Methods Cross-sectional analysis of the 1999 and 2009 National Ambulatory Medical Care Survey and the outpatient department component of the National Hospital Ambulatory Medical Care Survey, which are nationally representative annual surveys of visits to non–federally funded ambulatory care practices. We applied 22 quality indicators using a combination of current quality measures and guideline recommendations. The main outcome measures were the rates of underuse, overuse, and misuse and their 95% CIs.
Results We observed a statistically significant improvement in 6 of 9 underuse quality indicators.
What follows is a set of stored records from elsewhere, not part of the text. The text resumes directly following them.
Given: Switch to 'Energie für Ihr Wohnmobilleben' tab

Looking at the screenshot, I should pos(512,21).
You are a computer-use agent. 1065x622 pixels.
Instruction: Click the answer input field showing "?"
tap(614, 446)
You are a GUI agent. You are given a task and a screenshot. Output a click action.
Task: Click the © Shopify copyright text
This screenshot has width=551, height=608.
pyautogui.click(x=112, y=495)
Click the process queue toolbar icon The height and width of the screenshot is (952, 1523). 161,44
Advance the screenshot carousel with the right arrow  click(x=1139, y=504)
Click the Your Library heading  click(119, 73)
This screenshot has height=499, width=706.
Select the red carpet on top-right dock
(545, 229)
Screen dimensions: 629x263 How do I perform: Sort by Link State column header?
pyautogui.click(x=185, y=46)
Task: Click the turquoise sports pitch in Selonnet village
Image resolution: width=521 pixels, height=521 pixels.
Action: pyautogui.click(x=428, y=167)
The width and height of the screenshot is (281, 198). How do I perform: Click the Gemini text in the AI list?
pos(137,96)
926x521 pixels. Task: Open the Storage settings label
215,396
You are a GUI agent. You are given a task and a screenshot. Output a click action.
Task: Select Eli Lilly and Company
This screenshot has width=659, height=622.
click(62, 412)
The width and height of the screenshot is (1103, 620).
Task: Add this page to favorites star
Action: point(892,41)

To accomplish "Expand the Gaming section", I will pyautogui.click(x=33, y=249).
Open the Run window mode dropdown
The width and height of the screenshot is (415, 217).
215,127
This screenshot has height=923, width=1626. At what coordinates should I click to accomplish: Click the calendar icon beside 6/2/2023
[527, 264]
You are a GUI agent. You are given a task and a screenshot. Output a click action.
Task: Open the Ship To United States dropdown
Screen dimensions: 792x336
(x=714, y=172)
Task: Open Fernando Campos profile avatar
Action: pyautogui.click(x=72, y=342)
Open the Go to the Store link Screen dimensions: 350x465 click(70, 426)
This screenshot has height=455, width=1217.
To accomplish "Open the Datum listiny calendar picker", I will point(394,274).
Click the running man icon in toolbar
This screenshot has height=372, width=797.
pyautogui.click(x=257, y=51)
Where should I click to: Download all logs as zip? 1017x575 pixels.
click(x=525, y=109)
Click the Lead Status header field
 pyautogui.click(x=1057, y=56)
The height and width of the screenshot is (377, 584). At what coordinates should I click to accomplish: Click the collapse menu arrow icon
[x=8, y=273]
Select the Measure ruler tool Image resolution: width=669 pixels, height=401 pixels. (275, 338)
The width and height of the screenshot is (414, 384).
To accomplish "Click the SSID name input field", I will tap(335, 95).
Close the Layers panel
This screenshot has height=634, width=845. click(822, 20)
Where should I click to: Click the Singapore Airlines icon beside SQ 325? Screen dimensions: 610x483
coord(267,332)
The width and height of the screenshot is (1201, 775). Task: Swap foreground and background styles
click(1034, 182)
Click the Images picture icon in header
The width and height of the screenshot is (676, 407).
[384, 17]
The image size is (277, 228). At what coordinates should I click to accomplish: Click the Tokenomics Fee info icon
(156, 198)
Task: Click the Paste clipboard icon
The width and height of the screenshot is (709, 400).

There was an improvement in the use of antithrombotic therapy for atrial fibrillation; the use of aspirin, β-blockers, and statins in coronary artery disease; the use of β-blockers in congestive heart failure; and the use of statins in diabetes mellitus. We observed an improvement in only 2 of 11 overuse quality indicators, 1 indicator became worse, and 8 did not change. There was a statistically significant decrease in the overuse of cervical cancer screening in visits for women older than 65 years and in the overuse of antibiotics in asthma exacerbations. However, there was an increase in the overuse of prostate cancer screening in men older than 74 years. Of the 2 misuse indicators, there was a decrease in the proportion of patients with a urinary tract infection who were prescribed an inappropriate antibiotic.
Conclusions We found significant improvement in the delivery of underused care but more limited changes in the reduction of inappropriate care. With the high cost of health care, these results are concerning.